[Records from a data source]
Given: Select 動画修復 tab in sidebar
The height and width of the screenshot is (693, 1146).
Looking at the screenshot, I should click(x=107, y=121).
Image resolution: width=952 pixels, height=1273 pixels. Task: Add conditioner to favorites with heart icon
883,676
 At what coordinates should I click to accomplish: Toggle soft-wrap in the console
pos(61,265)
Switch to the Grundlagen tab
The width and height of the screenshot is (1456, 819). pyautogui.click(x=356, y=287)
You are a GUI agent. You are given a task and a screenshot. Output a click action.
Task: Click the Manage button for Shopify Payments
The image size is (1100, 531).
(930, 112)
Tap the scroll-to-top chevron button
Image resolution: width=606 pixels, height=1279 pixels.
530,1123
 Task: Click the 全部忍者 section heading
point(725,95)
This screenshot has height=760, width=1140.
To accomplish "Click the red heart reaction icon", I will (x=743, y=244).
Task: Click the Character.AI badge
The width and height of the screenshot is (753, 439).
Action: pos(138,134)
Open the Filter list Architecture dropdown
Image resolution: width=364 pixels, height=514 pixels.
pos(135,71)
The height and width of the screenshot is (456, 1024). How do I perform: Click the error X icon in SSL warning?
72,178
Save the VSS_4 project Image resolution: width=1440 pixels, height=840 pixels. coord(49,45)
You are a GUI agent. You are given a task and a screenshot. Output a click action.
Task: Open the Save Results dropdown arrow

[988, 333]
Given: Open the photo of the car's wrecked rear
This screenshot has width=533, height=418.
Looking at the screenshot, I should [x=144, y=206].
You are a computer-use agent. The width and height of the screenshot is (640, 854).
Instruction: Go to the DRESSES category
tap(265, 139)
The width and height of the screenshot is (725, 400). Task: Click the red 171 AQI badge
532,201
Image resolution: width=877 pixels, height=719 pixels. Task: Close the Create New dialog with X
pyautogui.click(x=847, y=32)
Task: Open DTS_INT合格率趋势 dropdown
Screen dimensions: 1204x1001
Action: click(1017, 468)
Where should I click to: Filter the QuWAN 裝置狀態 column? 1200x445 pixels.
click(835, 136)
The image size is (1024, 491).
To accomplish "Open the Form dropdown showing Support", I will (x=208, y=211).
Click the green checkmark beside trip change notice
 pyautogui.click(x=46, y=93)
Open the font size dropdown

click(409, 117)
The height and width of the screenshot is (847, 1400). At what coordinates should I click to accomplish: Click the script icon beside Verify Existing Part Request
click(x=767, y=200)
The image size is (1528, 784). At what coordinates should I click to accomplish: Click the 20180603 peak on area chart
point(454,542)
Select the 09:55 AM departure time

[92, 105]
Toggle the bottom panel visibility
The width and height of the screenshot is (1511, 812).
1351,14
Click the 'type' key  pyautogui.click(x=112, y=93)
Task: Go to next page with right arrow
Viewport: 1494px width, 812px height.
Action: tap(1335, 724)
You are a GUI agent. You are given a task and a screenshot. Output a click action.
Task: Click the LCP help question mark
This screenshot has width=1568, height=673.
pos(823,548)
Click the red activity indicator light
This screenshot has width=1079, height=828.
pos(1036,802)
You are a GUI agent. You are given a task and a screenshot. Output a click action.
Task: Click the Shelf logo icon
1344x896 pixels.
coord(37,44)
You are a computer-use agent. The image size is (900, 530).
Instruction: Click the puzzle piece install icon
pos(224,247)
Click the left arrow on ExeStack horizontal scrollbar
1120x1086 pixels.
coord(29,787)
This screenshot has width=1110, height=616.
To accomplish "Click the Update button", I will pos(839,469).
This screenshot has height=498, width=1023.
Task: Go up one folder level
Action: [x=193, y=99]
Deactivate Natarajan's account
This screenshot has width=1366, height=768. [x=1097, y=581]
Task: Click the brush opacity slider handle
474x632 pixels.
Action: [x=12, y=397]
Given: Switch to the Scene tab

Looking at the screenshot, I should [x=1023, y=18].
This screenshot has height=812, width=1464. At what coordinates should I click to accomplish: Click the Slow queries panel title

## [The problem]
Could you rewrite the records above so that every "GUI agent" becomes "screen assistant", with nothing else altered?

## [Solution to this task]
Given: Select 動画修復 tab in sidebar
The height and width of the screenshot is (693, 1146).
Looking at the screenshot, I should click(x=107, y=121).
Image resolution: width=952 pixels, height=1273 pixels. Task: Add conditioner to favorites with heart icon
883,676
 At what coordinates should I click to accomplish: Toggle soft-wrap in the console
pos(61,265)
Switch to the Grundlagen tab
The width and height of the screenshot is (1456, 819). pyautogui.click(x=356, y=287)
You are a screen assistant. You are given a task and a screenshot. Output a click action.
Task: Click the Manage button for Shopify Payments
The image size is (1100, 531).
(930, 112)
Tap the scroll-to-top chevron button
Image resolution: width=606 pixels, height=1279 pixels.
530,1123
 Task: Click the 全部忍者 section heading
point(725,95)
This screenshot has height=760, width=1140.
To accomplish "Click the red heart reaction icon", I will (x=743, y=244).
Task: Click the Character.AI badge
The width and height of the screenshot is (753, 439).
Action: pos(138,134)
Open the Filter list Architecture dropdown
Image resolution: width=364 pixels, height=514 pixels.
pos(135,71)
The height and width of the screenshot is (456, 1024). How do I perform: Click the error X icon in SSL warning?
72,178
Save the VSS_4 project Image resolution: width=1440 pixels, height=840 pixels. coord(49,45)
You are a screen assistant. You are given a task and a screenshot. Output a click action.
Task: Open the Save Results dropdown arrow

[988, 333]
Given: Open the photo of the car's wrecked rear
This screenshot has width=533, height=418.
Looking at the screenshot, I should [x=144, y=206].
You are a computer-use agent. The width and height of the screenshot is (640, 854).
Instruction: Go to the DRESSES category
tap(265, 139)
The width and height of the screenshot is (725, 400). Task: Click the red 171 AQI badge
532,201
Image resolution: width=877 pixels, height=719 pixels. Task: Close the Create New dialog with X
pyautogui.click(x=847, y=32)
Task: Open DTS_INT合格率趋势 dropdown
Screen dimensions: 1204x1001
Action: click(1017, 468)
Where should I click to: Filter the QuWAN 裝置狀態 column? 1200x445 pixels.
click(835, 136)
The image size is (1024, 491).
To accomplish "Open the Form dropdown showing Support", I will (x=208, y=211).
Click the green checkmark beside trip change notice
 pyautogui.click(x=46, y=93)
Open the font size dropdown

click(409, 117)
The height and width of the screenshot is (847, 1400). At what coordinates should I click to accomplish: Click the script icon beside Verify Existing Part Request
click(x=767, y=200)
The image size is (1528, 784). At what coordinates should I click to accomplish: Click the 20180603 peak on area chart
point(454,542)
Select the 09:55 AM departure time

[92, 105]
Toggle the bottom panel visibility
The width and height of the screenshot is (1511, 812).
1351,14
Click the 'type' key  pyautogui.click(x=112, y=93)
Task: Go to next page with right arrow
Viewport: 1494px width, 812px height.
Action: tap(1335, 724)
You are a screen assistant. You are given a task and a screenshot. Output a click action.
Task: Click the LCP help question mark
This screenshot has width=1568, height=673.
pos(823,548)
Click the red activity indicator light
This screenshot has width=1079, height=828.
pos(1036,802)
You are a screen assistant. You are given a task and a screenshot. Output a click action.
Task: Click the Shelf logo icon
1344x896 pixels.
coord(37,44)
You are a computer-use agent. The image size is (900, 530).
Instruction: Click the puzzle piece install icon
pos(224,247)
Click the left arrow on ExeStack horizontal scrollbar
1120x1086 pixels.
coord(29,787)
This screenshot has width=1110, height=616.
To accomplish "Click the Update button", I will pos(839,469).
This screenshot has height=498, width=1023.
Task: Go up one folder level
Action: [x=193, y=99]
Deactivate Natarajan's account
This screenshot has width=1366, height=768. [x=1097, y=581]
Task: Click the brush opacity slider handle
474x632 pixels.
Action: [x=12, y=397]
Given: Switch to the Scene tab

Looking at the screenshot, I should [x=1023, y=18].
This screenshot has height=812, width=1464. At what coordinates should I click to accomplish: Click the Slow queries panel title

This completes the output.